Yesterday, among other Christmas gifts, I gave my husband the same small item he has received from me 28 times before. The story why, which includes candy, dashed teenage dreams, manipulative gift-giving, marriage, tradition, and enduring love, made it into a seasonal essay this year.
Often, nonfiction writers discuss handling the intricacies of writing about loved ones. To let them read drafts or not? Make editing suggestions? Vote with a red pen? Do they get to veto certain subjects? Does it depend on the intended publication/readership? Use real names or made-up ones?
As my children became teenagers, my own *rules* changed, and now I check in with them before I write about them, while I am writing about them, and before I publish anything about them. They get to read, react, refuse. (Selfish reasons, really; I still want them to talk to me.)
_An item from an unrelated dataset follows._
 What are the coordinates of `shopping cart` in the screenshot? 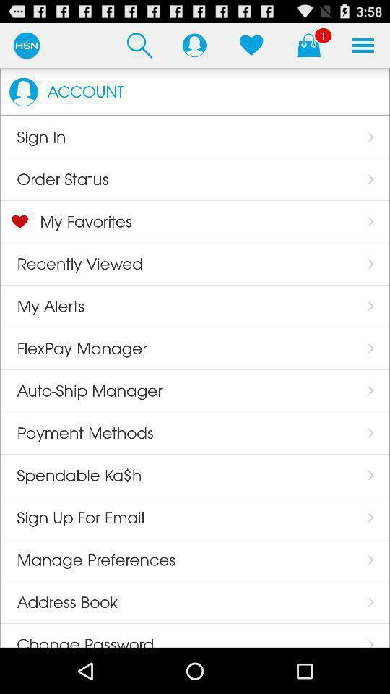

I have a different arrangement with my husband, who only chimes in before publication if I'm unsure of a piece of our shared history, or if I want to know what he really thought about something. This is partly because as an essayist, I want to stay inside my own head when writing, hear my own voice most clearly. But I also suspect it has to do with him being an infrequent reader, one who can appreciate a finished piece of prose, but finds drafts and revisions tedious. (Perhaps he also sees a different bargain: I write what I want, he watches as much football as humanly possible.) Which means he generally doesn't read anything until it's published and others are reading it too.
I do hold my breath a little, hoping he'll like what I've written (which usually happens with the short personal essays in mainstream media) or at least understand why I've written it and what it means to me (more often a concern with my longer essays that appear in literary journals). Either way, it doesn't alter our system the next time around--I write, publish, then he reads--which often strikes other writers as both freeing and slightly dangerous. It works for us.
Frank did not read "The Gift I Keep on Giving" until it appeared on Christmas Eve. I was able to quickly exhale.